> ABOUT THIS EXERCISE: Each line from the one containing "Task: Go back using the arrow icon" through the last line of the records is to be repeated exactly, with all pictures left out.

> TASK MATERIAL:
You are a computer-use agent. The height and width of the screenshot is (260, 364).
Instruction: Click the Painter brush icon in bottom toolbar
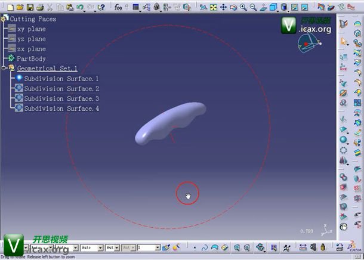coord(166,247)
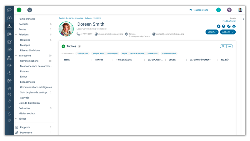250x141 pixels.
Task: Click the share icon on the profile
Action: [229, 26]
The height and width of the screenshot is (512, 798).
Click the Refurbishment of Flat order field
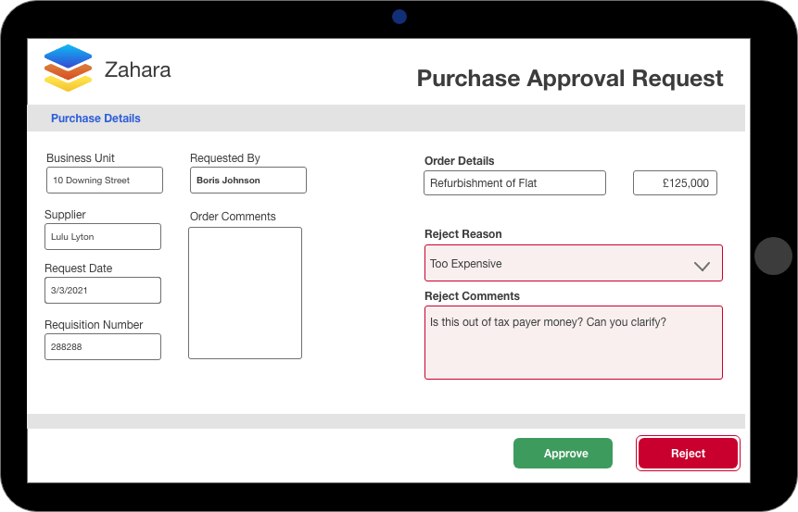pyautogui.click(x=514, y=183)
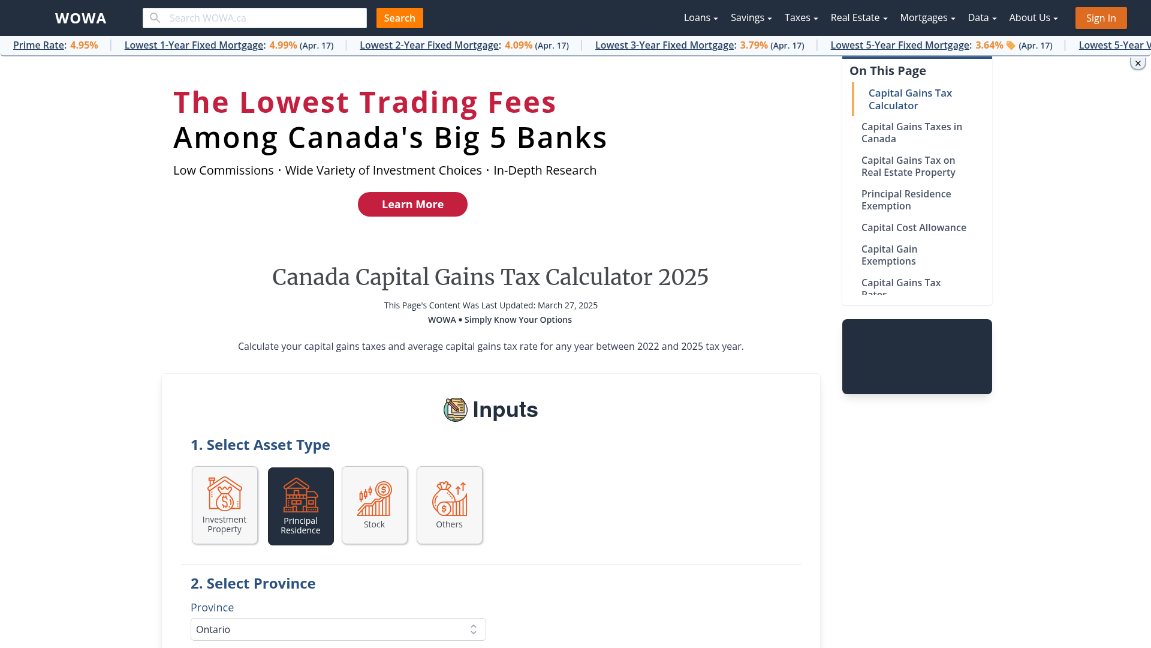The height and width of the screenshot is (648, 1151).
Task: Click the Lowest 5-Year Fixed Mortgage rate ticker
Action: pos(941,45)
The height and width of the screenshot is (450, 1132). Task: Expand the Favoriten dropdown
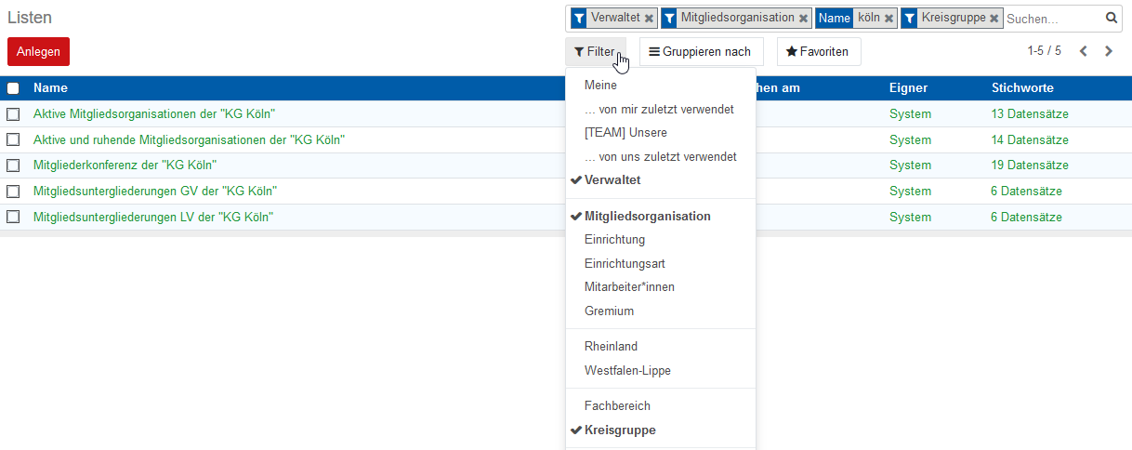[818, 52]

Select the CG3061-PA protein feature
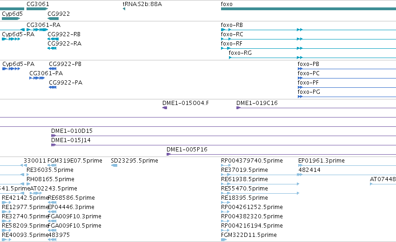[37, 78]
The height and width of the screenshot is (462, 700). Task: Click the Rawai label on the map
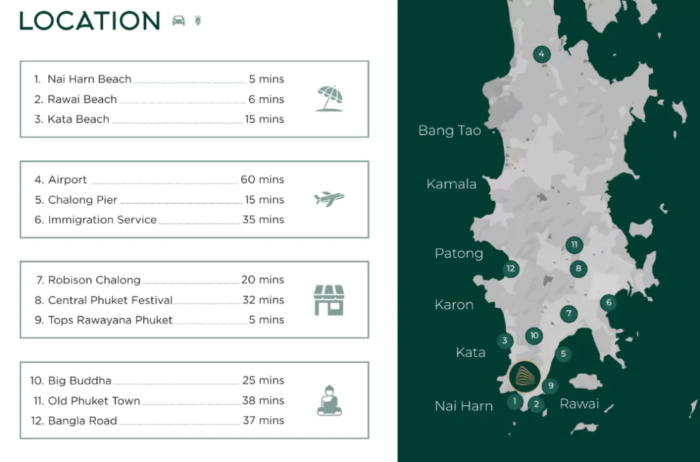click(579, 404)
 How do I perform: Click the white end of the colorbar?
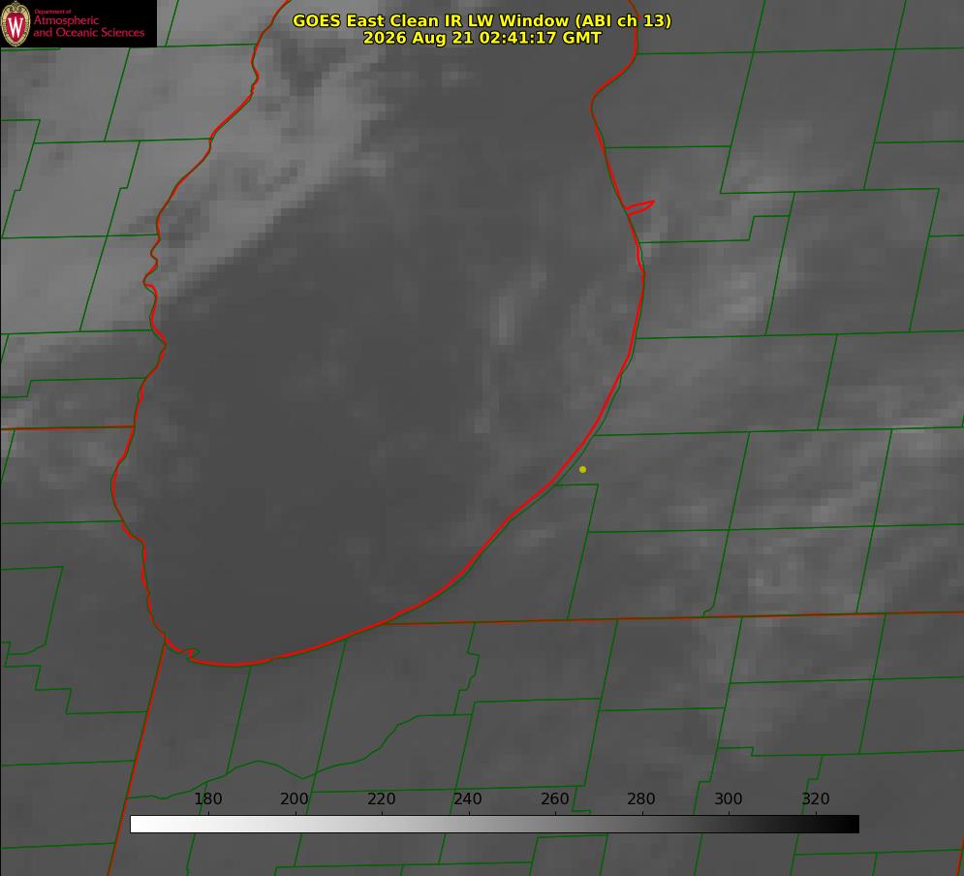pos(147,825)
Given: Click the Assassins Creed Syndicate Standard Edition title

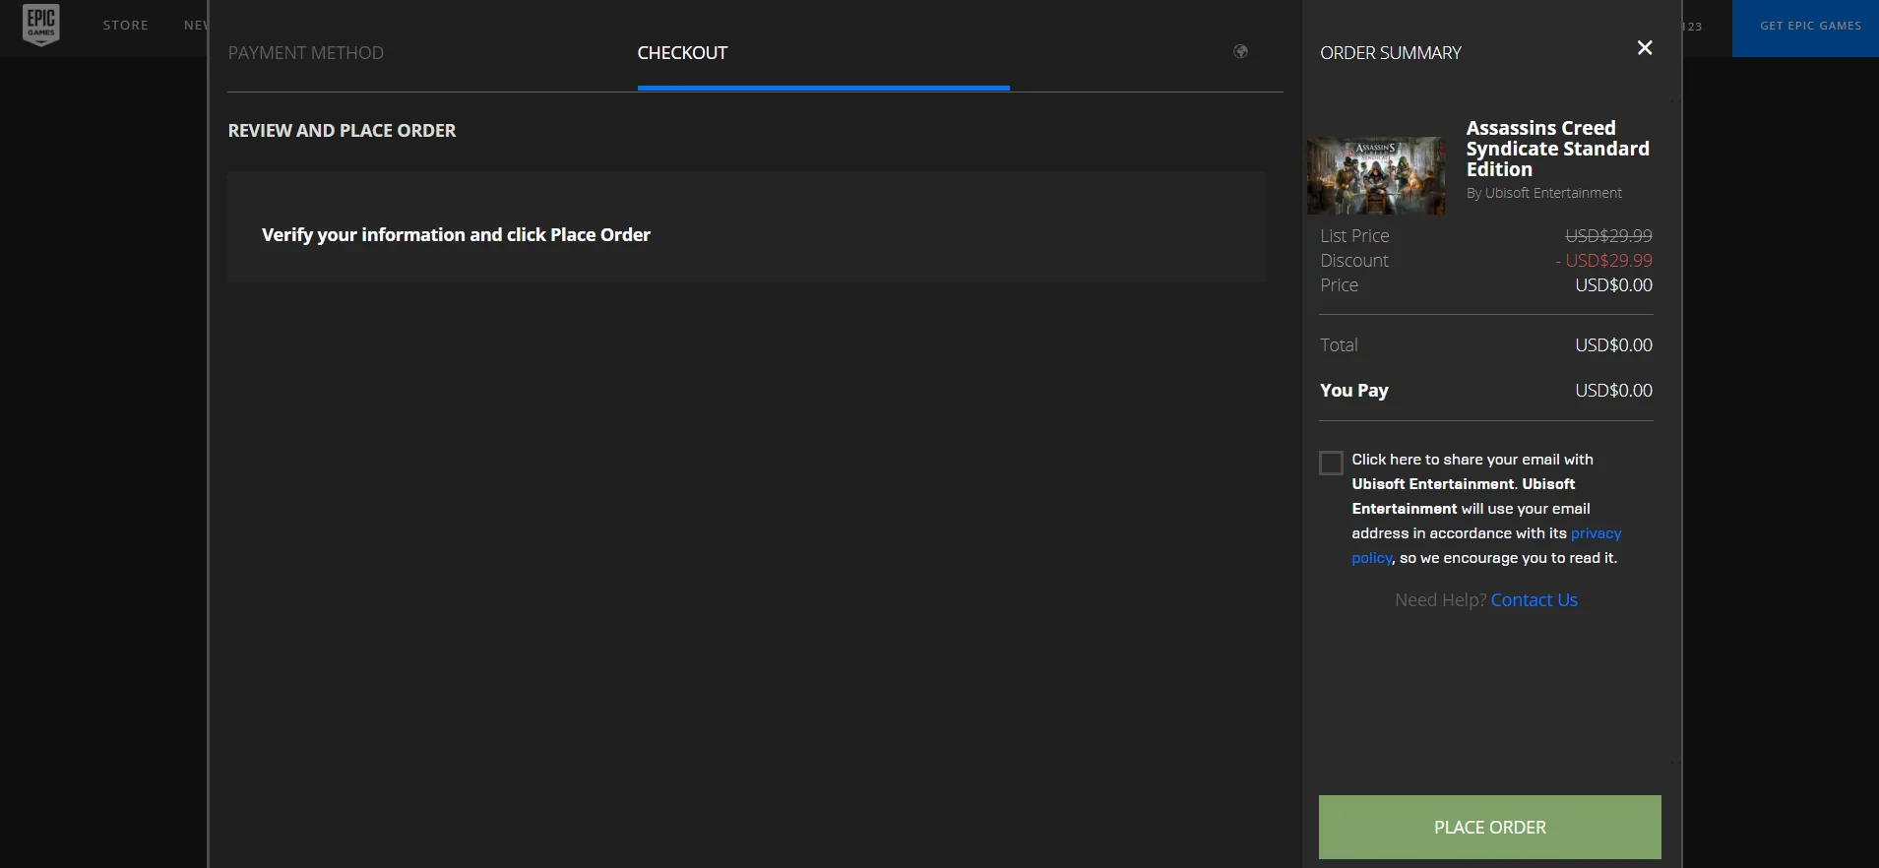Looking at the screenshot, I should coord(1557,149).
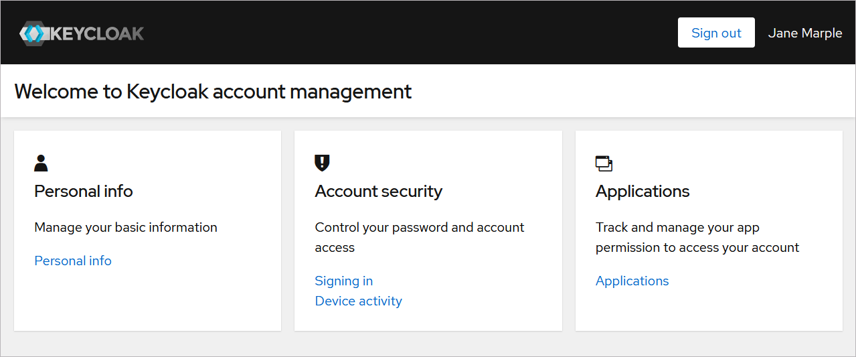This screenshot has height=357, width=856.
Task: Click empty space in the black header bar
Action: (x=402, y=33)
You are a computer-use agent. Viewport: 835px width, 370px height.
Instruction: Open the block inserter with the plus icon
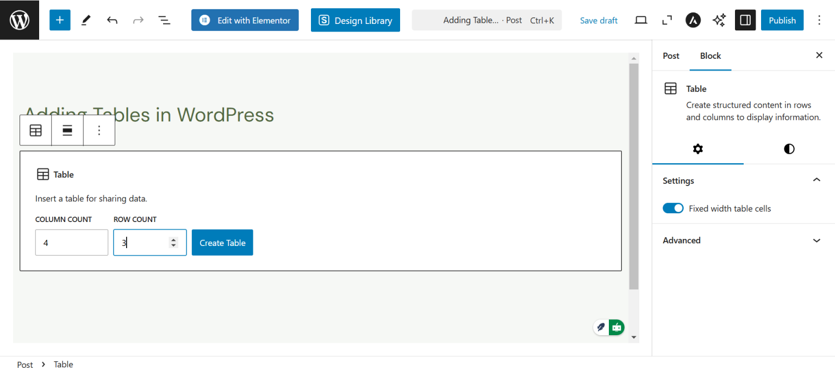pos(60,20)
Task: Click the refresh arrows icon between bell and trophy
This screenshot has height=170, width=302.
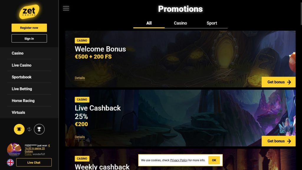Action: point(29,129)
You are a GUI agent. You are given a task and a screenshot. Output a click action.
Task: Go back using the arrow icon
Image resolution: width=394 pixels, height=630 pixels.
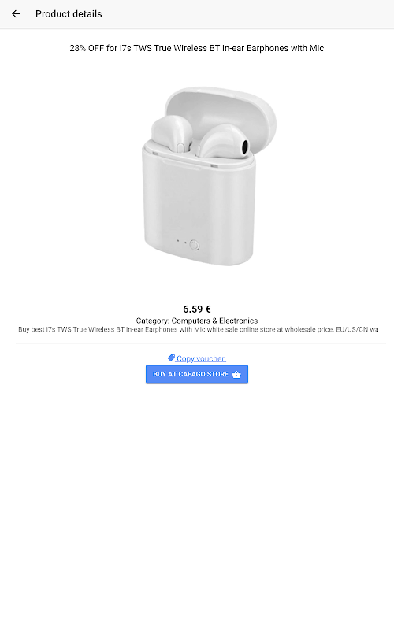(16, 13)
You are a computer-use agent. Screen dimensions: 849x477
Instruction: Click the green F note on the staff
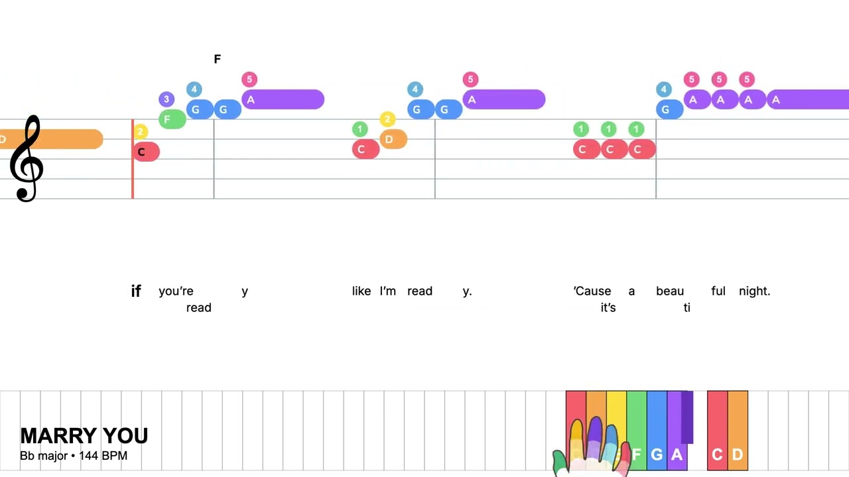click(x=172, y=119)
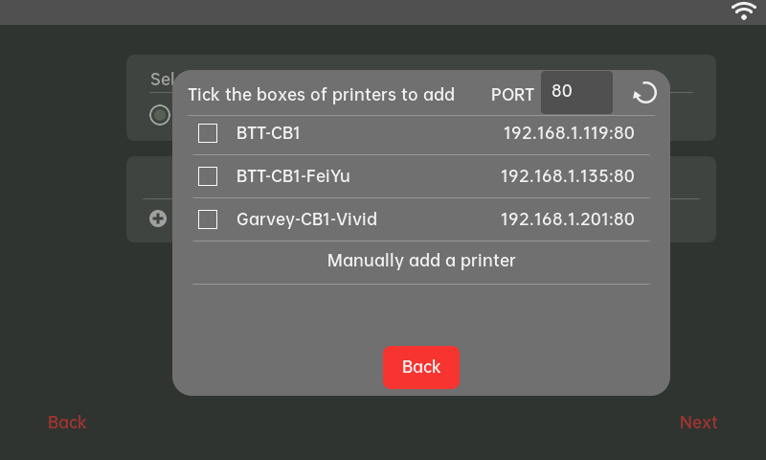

> OUTPUT FOR THIS EXERCISE:
Task: Go back using the arrow icon
Image resolution: width=394 pixels, height=630 pixels.
(16, 13)
You are a computer-use agent. Screen dimensions: 849x477
Instruction: Click the green F note on the staff
click(x=172, y=119)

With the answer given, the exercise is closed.